|Signage on Pennsylvania State Road 2034 in Herrick. Note spelling.|
The main east/west thoroughfare for migration to the newly opened lands was known by many names. For those pioneers who had already made it to western New York, it was called the Newburgh turnpike, as Newburgh was where the road led. [Even though maps as far back as 1778 use the current "Newburgh" spelling, the Pennsylvanians still spell it "Newburg Turnpike."]
|NY Route 114 at Cochecton. The "end" of the Newburgh-Cochecton Turnpike.|
A zoomable map with annotations is at the link below. If possible, open it in another window to help you follow the text. https://www.google.com/maps/d/edit?mid=z7CBt6kucJTo.kLLRSGgoqpAg&usp=sharing
|Roads and places mentioned in this blog. Open in another window. The yellow marker on the far right is Newburgh on the Hudson River. The turnpike started at that location and ended at the red marker at Cochecton on the Delaware River. The road that continued west of the Delaware was often also called the Newburgh Turnpike, but it was chartered as the Great Bend Turnpike. It ended at the green marker, the Great Bend in the Susquehanna River. The Fullers and the Campbells were living close to "Peenpack" which is shown by the light green marker (D). Their destination of Bentley Creek is the dark blue marker on the left side.|
For those about to make the trek to the west it might have been called the "Great Bend Turnpike" or the road to Cochecton (pronounced "cuh-SHEK-ton," which was Lenape for "foaming water" or translated by others to mean "low land"). General James Clinton had proposed a similar road in 1805 to the military tracts (never built) which he called the "National Appian Way."[ii] This route took on that nickname.

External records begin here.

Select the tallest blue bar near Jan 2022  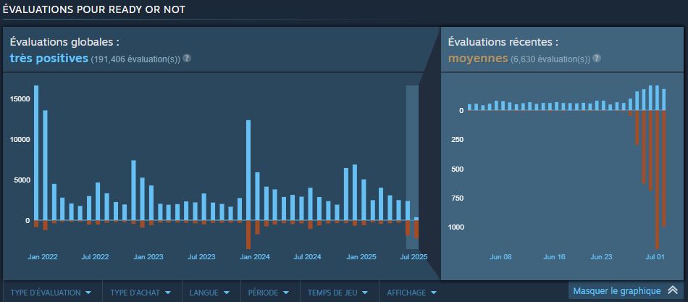[36, 152]
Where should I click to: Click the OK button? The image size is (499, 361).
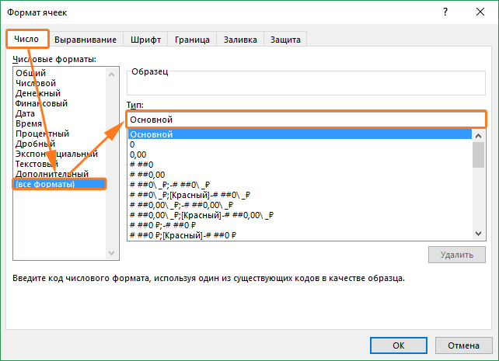[x=399, y=345]
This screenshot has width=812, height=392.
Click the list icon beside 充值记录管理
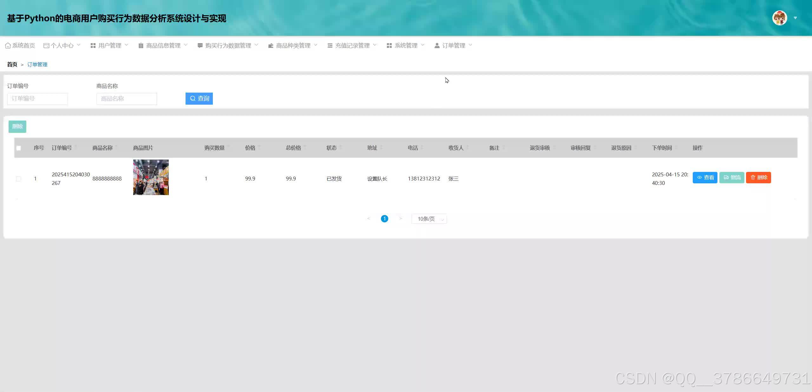point(330,46)

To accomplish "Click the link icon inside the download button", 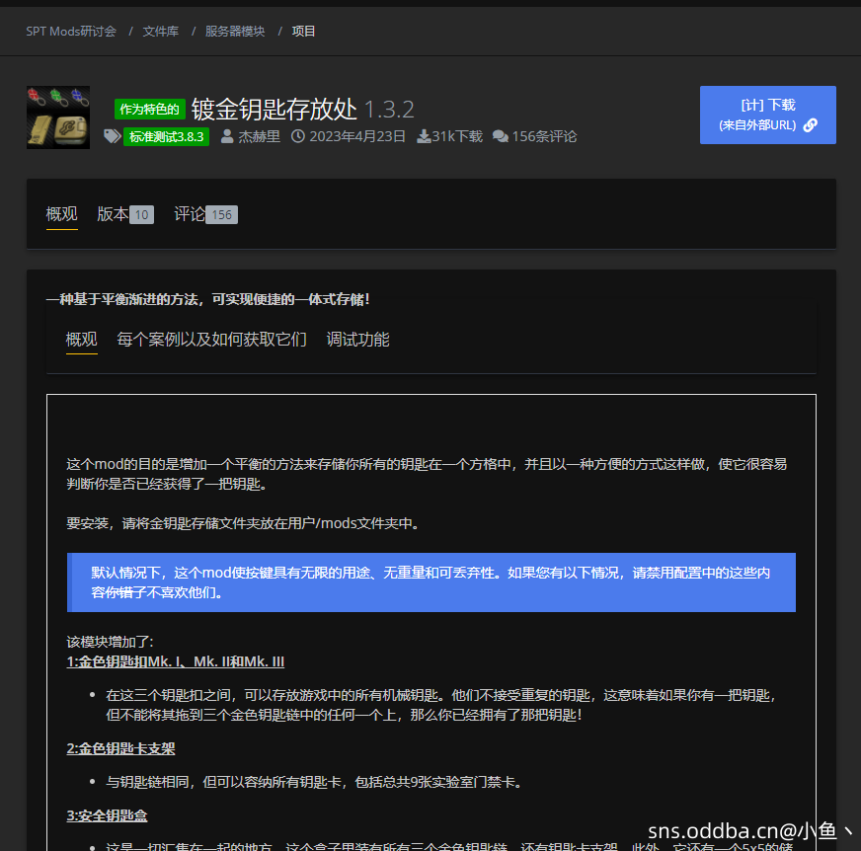I will tap(810, 124).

|Signage on Great Bend Turnpike near Pleasant Mount. The turnpike changed names along the route depending on the "most common destination" of people of the area.|
Technically the route was a series of many different roads. The most easterly was the road that started at Newburgh on the Hudson River and terminated at Cochecton on the Delaware River. Its official name was the Newburgh-Cochecton Turnpike and was built and operated by a private enterprise, the Newburgh and Cochecton Turnpike company. Cochecton was chosen as the terminus as it was the site of a ford of the Delaware River to Damascus Manor on the Pennsylvania side.[iii] But it was also chosen, according to Ruttenber, because the principal stockholders had land in that area on which they had speculated.[iv]

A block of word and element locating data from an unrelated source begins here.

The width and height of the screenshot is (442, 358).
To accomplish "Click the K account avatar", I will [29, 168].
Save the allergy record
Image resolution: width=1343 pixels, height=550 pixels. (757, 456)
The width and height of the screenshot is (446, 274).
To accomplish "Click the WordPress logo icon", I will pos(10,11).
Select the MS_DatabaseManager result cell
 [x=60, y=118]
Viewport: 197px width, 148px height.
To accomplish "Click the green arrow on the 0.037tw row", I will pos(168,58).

|Delaware River from Newburgh-Cochecton Turnpike in Cochecton.|
The road from Damascus, Pennsylvania to the Great Bend in the Susquehanna River was called the Great Bend Turnpike. The enterprise that would build and operate this road was called the Company of the Coshecton [another common Pennsylvania spelling] & Great Bend Turnpike Road.[v]
|One share of Coshecton & Great Bend Turnpike Stock.|
At Great Bend the road connected with other well-used trails/roads that Indians had used for centuries and on which Sullivan's army had left its marks with over-packed supply wagons and artillery. The Old Lakawana Trail led from New Milford to the Great Bend. From there the well-traveled paths on either side of the Susquehanna River led to Newtown (now Elmira) and Tioga Point.[vi]
|Signage from Pennsylvania TR 945 in Gibson Township.|
Two ferries operated across the Susquehanna at Great Bend until the first bridge was built in 1814.[vii] I suspect the Campbells made use of the ferries at that location and traveled on the north side of the Susquehanna which flows westward almost along the NY/PA border. They would have passed through the ancient Indian town of Owego, a small pioneer and merchant village in 1805.
|At the crest of a hill, before reaching Pleasant Mount, PA,, the travelers could look back and see the Catskills of New York for the last time.|
The distance between Peenpack and Bentley Creek is about 170 miles. On horseback this could be done in 4 or 5 days. Walking with light provisions would take 8-10 days. With families, heavy supplies, and the droving of cattle/hogs/sheep, this distance could take 20-40 days to accomplish.